By Nancy Maas, Editor-in-Chief,

The FCC recently unveiled its National Broadband Plan to Congress outlining specific recommendations for policy makers to work on over the next decade to ensure that every American and business has access to affordable mobile broadband. Congress asked the FCC to come up with a comprehensive plan to expand broadband access throughout the nation with the hopes of increasing economic growth, jobs, global competitiveness, thus improving life quality.

The report sited that 35% of adult Americans lack high-speed Internet access at home; and those of us who do have it are experiencing much slower speeds than users in other nations. This statistic caught me by surprise since by the FCC's own account, the number of Americans who have broadband at home has grown from eight million in 2000 to almost 200 million in 2009.

According to FCC Chairman Julius Benachoski, the plan sets ambitious but achievable goals, including 1-gigabit connections to every community; affordable 100 megabits broadband to 100 million households; and raising adoption from 65% to 90%, heading to 100%. The plan also commits the United States to global leadership in mobile innovation, with the fastest and most extensive wireless networks of any nation. That's a pretty tall order by any standard.

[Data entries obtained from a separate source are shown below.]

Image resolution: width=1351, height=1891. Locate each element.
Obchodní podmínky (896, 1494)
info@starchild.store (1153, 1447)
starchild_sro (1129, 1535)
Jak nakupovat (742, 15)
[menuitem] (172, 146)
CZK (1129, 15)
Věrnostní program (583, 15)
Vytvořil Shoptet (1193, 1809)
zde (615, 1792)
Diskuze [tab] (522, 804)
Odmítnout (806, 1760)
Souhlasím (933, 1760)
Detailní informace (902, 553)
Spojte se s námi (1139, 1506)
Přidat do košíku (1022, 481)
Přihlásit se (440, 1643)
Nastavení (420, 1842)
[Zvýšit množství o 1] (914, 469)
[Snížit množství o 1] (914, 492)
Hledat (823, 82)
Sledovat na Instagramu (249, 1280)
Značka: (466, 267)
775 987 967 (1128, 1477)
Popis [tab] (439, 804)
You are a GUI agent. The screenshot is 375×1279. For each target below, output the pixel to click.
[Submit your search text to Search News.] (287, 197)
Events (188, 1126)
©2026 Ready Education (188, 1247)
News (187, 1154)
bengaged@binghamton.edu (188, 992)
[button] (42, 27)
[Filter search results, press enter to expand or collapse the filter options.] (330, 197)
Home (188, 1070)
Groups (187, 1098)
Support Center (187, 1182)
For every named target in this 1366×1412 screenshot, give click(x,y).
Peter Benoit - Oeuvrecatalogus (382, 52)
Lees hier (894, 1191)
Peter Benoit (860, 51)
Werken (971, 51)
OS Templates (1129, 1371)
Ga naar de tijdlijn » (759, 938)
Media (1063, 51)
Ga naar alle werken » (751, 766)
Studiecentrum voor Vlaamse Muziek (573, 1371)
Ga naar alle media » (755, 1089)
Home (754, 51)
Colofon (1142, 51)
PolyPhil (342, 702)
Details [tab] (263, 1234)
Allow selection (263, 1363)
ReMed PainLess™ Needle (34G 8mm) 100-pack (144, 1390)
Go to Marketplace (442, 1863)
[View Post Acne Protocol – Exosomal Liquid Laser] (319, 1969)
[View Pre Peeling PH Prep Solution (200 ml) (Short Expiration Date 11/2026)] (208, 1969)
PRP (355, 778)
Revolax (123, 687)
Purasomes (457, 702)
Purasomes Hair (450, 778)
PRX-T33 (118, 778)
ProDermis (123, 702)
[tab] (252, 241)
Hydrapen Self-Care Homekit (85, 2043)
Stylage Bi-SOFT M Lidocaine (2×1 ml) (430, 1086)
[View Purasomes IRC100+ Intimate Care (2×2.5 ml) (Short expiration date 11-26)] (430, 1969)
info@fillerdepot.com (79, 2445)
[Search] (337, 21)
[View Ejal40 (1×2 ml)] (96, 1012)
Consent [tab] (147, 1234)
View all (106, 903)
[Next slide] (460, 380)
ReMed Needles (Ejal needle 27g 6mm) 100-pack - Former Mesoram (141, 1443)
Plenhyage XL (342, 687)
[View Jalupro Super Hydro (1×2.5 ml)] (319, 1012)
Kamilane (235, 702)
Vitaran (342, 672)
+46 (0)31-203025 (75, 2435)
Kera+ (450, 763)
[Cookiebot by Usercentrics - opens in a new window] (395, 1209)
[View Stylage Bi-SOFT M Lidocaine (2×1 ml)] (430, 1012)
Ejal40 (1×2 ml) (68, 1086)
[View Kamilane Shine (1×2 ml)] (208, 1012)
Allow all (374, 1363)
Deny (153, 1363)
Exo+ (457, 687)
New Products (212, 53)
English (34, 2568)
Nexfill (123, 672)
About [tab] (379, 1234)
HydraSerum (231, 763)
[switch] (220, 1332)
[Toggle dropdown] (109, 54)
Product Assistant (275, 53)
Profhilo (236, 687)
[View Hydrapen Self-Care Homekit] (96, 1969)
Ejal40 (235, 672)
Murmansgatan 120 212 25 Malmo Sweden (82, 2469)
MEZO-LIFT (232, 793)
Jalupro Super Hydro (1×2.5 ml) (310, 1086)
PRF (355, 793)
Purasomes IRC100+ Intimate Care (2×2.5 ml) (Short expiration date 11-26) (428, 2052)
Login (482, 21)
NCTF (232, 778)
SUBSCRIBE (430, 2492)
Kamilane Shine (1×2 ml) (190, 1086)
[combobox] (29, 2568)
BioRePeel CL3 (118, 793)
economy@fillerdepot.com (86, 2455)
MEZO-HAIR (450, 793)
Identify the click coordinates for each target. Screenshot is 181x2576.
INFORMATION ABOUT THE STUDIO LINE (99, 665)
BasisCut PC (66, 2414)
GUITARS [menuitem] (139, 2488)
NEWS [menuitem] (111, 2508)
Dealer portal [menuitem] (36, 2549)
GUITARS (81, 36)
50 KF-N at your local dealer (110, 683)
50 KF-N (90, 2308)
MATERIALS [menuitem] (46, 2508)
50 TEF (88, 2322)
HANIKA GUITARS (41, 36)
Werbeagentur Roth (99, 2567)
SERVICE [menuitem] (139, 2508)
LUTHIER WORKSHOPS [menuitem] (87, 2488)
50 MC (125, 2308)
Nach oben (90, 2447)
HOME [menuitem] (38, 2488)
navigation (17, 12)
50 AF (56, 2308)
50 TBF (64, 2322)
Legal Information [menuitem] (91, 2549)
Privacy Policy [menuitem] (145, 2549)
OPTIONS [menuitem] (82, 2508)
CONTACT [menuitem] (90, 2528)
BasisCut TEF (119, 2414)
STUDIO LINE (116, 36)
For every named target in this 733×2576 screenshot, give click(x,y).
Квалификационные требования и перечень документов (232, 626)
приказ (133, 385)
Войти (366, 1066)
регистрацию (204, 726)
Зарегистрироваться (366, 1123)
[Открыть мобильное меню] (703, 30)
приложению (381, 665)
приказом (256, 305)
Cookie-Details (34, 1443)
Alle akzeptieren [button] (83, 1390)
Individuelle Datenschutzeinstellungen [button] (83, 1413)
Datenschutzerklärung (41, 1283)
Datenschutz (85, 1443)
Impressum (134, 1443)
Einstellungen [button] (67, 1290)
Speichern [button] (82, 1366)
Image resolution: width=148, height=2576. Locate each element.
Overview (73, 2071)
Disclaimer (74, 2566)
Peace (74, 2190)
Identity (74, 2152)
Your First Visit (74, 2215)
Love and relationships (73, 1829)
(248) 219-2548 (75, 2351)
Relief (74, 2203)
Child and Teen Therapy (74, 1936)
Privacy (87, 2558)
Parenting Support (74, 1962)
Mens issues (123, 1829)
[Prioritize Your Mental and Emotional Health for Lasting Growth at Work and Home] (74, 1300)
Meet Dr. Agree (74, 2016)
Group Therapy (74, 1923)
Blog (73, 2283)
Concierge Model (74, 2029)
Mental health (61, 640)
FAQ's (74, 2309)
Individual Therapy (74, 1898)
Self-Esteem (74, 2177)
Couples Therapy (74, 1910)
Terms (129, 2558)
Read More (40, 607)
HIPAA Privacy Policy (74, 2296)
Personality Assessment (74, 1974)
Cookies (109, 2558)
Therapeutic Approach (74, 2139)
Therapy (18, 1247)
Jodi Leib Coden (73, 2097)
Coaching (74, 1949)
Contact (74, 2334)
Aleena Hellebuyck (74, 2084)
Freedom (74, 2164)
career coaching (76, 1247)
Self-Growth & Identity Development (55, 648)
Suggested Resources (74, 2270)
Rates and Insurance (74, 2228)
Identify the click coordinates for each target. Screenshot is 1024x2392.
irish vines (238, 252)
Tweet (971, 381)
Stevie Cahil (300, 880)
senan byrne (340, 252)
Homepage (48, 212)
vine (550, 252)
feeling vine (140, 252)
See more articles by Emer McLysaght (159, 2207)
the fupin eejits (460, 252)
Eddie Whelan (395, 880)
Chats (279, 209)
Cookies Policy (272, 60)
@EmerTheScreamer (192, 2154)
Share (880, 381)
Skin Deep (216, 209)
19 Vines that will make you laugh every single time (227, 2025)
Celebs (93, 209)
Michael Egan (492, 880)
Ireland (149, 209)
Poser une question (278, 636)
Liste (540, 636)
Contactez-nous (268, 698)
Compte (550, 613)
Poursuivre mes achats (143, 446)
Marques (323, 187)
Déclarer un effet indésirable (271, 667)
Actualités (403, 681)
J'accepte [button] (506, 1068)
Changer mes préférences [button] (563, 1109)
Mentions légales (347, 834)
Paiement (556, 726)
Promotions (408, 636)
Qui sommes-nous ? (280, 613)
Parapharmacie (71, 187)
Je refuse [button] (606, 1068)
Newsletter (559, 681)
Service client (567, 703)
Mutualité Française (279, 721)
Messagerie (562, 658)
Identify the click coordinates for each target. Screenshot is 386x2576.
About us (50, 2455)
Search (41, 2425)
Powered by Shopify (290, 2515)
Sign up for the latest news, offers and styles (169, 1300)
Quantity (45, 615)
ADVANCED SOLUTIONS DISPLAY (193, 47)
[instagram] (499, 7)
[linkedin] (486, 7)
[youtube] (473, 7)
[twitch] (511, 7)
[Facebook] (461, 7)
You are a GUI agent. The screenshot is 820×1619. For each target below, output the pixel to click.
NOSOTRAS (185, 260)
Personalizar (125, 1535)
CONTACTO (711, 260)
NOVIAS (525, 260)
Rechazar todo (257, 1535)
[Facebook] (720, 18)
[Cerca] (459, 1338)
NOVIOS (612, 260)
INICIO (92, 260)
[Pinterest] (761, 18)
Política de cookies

After reading an Executive Summary of the plan, I felt some critical issues were left rather ambiguous. For example, where is this additional spectrum coming from? Who is going to pay for these increased services? And will there still be enough spectrum left over to sustain the current and future growth of mobile data consumption? Right now the FCC has only 50 MHz of spectrum in inventory. If enacted, the National Broadband Plan will free up 500 MHz of spectrum over the next decade, of which 300 MHz will be made available for mobile within the next five years.

There lies the rub. One of the most controversial issues is the proposed reallocation of wireless spectrum. The report recommends that the FCC reallocate about 20 MHz of underutilized government spectrum and also recommends that the agency reallocates about 120 MHz of spectrum from TV broadcasters. The plan proposes incentives to encourage TV broadcasters to re-auction their licenses or voluntarily giving up a large portion of the spectrum. They're kidding right?

The unveiling of this plan is only the first step in laying the ground work for expanding affordable broadband access; and I agree it is a necessary one. These initiatives will stimulate economic growth and job creation. Hopefully they will also increase opportunities to improve education, healthcare, homeland security and reduce our energy consumption. There is a tremendous amount to gain, but it will still come with a hefty price tag for private industry and taxpayers. The best thing lawmakers can do to ensure that this plan will succeed is to be realistic about their goals and keep the process as transparent as possible.